What needs to be done » Word for word, transcribe the data below from the line with "Task: Switch to the Symbolleisten tab" to the line with "Screen dimensions: 650x406", keeping both of those lines.

Given entries »
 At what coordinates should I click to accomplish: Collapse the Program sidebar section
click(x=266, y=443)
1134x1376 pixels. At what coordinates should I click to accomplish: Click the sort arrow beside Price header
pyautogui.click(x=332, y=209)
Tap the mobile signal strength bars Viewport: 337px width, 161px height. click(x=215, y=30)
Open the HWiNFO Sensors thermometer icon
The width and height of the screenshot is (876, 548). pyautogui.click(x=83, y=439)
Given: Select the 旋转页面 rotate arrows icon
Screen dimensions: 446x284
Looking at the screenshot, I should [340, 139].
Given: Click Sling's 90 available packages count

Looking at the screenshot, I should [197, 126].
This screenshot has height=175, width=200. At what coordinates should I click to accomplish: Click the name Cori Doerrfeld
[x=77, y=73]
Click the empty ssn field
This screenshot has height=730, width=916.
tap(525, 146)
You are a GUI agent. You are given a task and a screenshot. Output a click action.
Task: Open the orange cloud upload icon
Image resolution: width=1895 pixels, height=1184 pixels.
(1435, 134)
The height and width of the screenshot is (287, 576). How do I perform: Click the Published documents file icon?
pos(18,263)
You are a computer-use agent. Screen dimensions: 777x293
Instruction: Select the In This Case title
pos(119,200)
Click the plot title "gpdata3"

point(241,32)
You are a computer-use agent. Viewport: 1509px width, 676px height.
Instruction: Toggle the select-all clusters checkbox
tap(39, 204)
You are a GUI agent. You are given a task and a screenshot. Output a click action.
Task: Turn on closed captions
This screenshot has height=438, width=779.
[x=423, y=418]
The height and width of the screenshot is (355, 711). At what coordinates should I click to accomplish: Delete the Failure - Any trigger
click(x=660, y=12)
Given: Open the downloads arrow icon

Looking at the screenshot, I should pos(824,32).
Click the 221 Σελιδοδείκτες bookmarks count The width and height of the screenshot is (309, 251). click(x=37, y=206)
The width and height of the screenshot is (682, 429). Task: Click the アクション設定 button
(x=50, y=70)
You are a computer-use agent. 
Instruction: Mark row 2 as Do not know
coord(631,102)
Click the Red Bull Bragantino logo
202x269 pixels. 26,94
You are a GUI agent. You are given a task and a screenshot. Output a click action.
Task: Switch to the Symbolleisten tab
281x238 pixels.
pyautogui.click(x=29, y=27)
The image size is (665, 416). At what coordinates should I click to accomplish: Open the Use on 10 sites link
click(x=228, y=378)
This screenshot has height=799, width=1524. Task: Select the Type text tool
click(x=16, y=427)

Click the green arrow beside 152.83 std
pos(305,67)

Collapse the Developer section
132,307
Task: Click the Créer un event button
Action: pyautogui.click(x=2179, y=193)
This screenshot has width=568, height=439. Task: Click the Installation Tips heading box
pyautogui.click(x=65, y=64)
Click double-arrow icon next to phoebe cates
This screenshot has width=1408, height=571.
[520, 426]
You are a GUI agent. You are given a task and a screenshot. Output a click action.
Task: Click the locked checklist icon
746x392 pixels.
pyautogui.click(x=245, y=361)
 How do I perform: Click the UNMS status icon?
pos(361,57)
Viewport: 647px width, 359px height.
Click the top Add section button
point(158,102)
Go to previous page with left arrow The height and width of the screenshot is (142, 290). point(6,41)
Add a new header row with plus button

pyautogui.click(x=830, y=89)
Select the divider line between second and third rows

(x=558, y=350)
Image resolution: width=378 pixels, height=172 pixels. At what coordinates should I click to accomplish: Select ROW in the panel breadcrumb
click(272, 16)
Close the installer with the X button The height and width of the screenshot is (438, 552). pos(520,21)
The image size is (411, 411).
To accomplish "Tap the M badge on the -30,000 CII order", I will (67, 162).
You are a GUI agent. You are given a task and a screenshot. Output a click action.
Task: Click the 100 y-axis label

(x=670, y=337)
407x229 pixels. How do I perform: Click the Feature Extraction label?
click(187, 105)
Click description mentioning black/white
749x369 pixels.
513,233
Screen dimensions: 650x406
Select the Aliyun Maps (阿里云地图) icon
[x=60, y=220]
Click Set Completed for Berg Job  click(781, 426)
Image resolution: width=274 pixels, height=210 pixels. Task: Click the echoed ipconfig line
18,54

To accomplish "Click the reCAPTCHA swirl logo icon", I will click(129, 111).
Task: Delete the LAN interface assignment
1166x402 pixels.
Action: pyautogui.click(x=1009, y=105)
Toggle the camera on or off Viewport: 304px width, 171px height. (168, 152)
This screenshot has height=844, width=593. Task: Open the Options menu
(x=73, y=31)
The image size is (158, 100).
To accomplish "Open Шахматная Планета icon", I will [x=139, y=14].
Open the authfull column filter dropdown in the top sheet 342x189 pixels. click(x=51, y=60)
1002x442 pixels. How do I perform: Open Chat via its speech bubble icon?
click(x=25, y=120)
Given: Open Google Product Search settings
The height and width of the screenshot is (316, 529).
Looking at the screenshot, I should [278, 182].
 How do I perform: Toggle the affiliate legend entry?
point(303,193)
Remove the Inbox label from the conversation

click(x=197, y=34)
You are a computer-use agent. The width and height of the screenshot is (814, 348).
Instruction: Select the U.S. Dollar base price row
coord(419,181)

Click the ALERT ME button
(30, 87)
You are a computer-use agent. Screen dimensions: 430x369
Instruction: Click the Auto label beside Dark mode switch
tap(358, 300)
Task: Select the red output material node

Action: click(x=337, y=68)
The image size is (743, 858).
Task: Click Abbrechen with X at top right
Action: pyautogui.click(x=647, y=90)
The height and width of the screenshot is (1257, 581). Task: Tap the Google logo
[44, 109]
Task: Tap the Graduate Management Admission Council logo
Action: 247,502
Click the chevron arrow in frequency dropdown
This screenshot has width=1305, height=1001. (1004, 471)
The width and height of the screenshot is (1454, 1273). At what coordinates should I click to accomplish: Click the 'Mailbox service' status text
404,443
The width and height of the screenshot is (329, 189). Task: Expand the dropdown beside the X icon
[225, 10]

Result »
Task: Switch to the Symbolleisten tab
281x238 pixels.
pyautogui.click(x=29, y=27)
The image size is (665, 416). At what coordinates should I click to accomplish: Open the Use on 10 sites link
click(x=228, y=378)
This screenshot has height=799, width=1524. Task: Select the Type text tool
click(x=16, y=427)

Click the green arrow beside 152.83 std
pos(305,67)

Collapse the Developer section
132,307
Task: Click the Créer un event button
Action: pyautogui.click(x=2179, y=193)
This screenshot has width=568, height=439. Task: Click the Installation Tips heading box
pyautogui.click(x=65, y=64)
Click double-arrow icon next to phoebe cates
This screenshot has width=1408, height=571.
[520, 426]
You are a GUI agent. You are given a task and a screenshot. Output a click action.
Task: Click the locked checklist icon
746x392 pixels.
pyautogui.click(x=245, y=361)
 How do I perform: Click the UNMS status icon?
pos(361,57)
Viewport: 647px width, 359px height.
Click the top Add section button
point(158,102)
Go to previous page with left arrow The height and width of the screenshot is (142, 290). point(6,41)
Add a new header row with plus button

pyautogui.click(x=830, y=89)
Select the divider line between second and third rows

(x=558, y=350)
Image resolution: width=378 pixels, height=172 pixels. At what coordinates should I click to accomplish: Select ROW in the panel breadcrumb
click(272, 16)
Close the installer with the X button The height and width of the screenshot is (438, 552). pos(520,21)
The image size is (411, 411).
To accomplish "Tap the M badge on the -30,000 CII order", I will (67, 162).
You are a GUI agent. You are given a task and a screenshot. Output a click action.
Task: Click the 100 y-axis label

(x=670, y=337)
407x229 pixels. How do I perform: Click the Feature Extraction label?
click(187, 105)
Click description mentioning black/white
749x369 pixels.
513,233
Screen dimensions: 650x406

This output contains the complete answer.